Hinata yakin jika Naruto sedang bercanda atau telinganya yang salah paham, jadi dia bertanya untuk memastikan "A-apa?"

"Aku tersesat." Ulang Naruto dengan menggaruk bagian belakang lehernya.

Hinata mengerutkan alis hitamnya. Apa dia bercanda? Pikir Hinata.

"Kau boleh tak percaya, tapi aku memang tersesat." Ucap Naruto meyakinkan Hinata.

Hinata melirik Naruto, Gila! Kemungkinan apa yang membuat Naruto menjadi orang yang menghancurkan rencana bunuh dirinya? Di dunia yang luas ini, dia memilih tempat ini untuk tersesat.

"Turis?!" itu bukan pertanyaan tapi Naruto tetap menjawab.

"Yup! Aku turis lokal, dari tokyo, kau? Ah kau orang wakayama ya?"

"Kau bisa memakai GPS, kan?" Hinata mengalihkan topik dengan cepat. Masih terus berjalan.

Naruto mengangkat tangannya, memamerkan tubuh yang terjalin otot dengan mekanisme yang membuat tubuh rampingnya nampak kekar, terbalut dengan jaket olahraga dan celana trining "Aku tidak membawa apa-apa, ku tinggal di hotel."

"Kau joging dan tidak membawa apa-apa?"

"Tidak, aku memakai sepedah." Dia menggendikkan kepalanya kebelakang, melirik pada sepeda gunung berwarna orange yang tergeletak di dinding bangunan marcusuar.

Hinata menghela nafas, melirik Naruto dan menebak jika dia adalah pria berumur pertengahan dua puluh, yang lebih tua darinya dan tidak bisa menghafal rute jalan. Saat melihat rambut pirangnya berayun karena angin laut, Hinata menduga jika Naruto adalah turis tampan yang tersesat.

"Jadi.. kau sungguh bukan pencuri atau pria mesum?" tanya Hinata.

Naruto menautkan alisnya "Kalau aku pencuri, aku tak akan menargetkanmu."

Hinata berusaha untuk tidak marah "Jadi, kau pria mesum?"

Naruto menyeringai, lalu tertawa saat Hinata mengambil beberapa langkah cepat untuk menjauh "Hey, aku tidak semesum yang kau pikir." Ucapnya, menyepadankan lagi langkahnya dengan Hinata.
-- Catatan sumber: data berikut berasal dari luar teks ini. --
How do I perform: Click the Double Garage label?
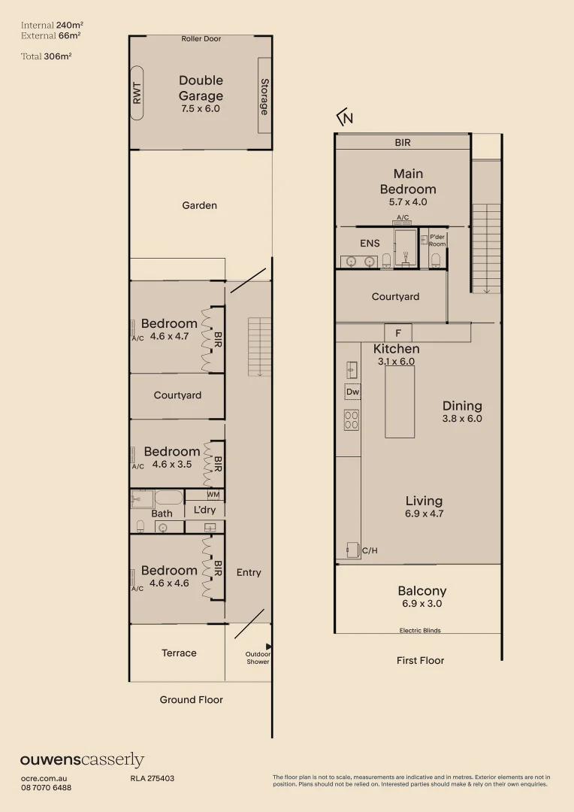coord(201,88)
Hinata mendengus "Di mana hotelmu?"

"Aku tak ingat alamatnya, tapi aku tau namanya," Naruto berfikir "Tunggu..apa ya namanya?"

Hinata melongo. Dia hampir tidak pernah satu kalipun bertemu dengan lelaki seperti Naruto sebelumnya, bagaimana bisa dia bersepeda di jalan asing tanpa membawa apapun untuk komunikasi atau penunjuk arah? Dan dia tidak bisa mengingat hotelnya sendiri karena kapasitas otaknya begitu rendah. Apa-apaan ini!

"Ehm..kacang, namanya seperti kacang" kata Naruto, lalu kembali mengingat.

Hinata hampir tertawa karena istilah Naruto "Kurumi maksudmu?"

"Ah ya! itu." Katanya dengan nada keras.

Hanya ada satu hotel bernama Kurumi di daerah ini dan jaraknya sangat jauh untuk di tempuh dengan mobil, apalagi dengan semua yang telah Hinata lakukan hari ini membuatnya enggan untuk pergi jauh dari apartementnya.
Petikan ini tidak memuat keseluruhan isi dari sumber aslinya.